[Items for locating words and elements]
------------

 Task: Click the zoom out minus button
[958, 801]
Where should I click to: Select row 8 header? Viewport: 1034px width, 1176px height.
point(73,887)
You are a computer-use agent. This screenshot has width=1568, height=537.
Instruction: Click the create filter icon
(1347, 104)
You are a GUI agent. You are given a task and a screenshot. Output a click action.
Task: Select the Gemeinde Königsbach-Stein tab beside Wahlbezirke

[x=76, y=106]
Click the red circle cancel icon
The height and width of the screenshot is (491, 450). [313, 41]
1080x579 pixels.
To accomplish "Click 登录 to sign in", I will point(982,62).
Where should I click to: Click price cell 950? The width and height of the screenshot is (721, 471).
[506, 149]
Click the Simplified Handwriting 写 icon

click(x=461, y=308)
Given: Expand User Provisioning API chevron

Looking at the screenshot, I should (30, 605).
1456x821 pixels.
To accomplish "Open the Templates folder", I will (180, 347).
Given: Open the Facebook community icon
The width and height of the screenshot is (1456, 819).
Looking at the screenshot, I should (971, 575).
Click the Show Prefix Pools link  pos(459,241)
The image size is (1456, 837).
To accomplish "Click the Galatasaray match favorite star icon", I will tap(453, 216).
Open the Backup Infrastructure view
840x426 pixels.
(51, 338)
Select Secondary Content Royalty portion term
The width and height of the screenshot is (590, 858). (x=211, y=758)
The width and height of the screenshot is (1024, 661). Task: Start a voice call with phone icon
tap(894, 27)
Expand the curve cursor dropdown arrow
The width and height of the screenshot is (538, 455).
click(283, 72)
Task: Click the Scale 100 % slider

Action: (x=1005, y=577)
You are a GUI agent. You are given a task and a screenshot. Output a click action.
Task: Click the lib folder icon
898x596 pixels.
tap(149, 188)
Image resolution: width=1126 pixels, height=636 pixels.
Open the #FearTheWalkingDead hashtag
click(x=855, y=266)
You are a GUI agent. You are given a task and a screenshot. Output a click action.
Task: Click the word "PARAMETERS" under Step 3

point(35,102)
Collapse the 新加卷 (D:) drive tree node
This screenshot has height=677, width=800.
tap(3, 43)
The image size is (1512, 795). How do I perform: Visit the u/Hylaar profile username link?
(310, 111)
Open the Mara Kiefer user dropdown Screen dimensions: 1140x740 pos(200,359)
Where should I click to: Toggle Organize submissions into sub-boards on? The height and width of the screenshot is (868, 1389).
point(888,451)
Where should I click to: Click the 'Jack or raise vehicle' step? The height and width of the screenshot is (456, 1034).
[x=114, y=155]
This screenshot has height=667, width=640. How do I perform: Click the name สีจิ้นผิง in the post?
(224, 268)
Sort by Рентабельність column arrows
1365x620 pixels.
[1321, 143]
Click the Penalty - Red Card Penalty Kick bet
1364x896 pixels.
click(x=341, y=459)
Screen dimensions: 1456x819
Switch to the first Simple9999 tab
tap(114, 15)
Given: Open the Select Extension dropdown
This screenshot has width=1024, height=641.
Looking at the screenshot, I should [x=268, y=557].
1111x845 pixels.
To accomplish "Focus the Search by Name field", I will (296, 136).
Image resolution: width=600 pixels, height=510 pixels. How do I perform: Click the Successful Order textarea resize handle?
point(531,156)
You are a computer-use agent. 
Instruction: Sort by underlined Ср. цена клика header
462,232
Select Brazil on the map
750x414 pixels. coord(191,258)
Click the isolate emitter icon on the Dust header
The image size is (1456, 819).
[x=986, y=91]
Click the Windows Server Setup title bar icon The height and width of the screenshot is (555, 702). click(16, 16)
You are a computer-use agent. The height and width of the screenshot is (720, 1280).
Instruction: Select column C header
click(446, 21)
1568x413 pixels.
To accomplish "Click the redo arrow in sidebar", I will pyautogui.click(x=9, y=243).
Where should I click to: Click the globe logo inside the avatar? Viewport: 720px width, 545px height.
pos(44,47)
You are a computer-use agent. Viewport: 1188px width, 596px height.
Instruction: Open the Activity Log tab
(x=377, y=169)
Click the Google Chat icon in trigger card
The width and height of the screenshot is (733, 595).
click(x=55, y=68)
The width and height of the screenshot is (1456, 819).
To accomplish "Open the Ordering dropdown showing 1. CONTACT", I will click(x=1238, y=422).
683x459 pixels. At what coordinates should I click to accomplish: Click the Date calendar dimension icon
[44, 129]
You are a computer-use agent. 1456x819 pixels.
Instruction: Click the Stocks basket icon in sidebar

------------

▶ [WHAT NEEDS TO BE DONE] Write out again the stretch from the line containing "Where should I click to: Toggle" through the line containing "[x=114, y=155]", requests included, shifting every coordinate in the answers up by 49.

▶ [RESULT OF THE TASK]
Where should I click to: Toggle Organize submissions into sub-boards on? The height and width of the screenshot is (868, 1389).
point(937,500)
Where should I click to: Click the 'Jack or raise vehicle' step? The height and width of the screenshot is (456, 1034).
[x=163, y=204]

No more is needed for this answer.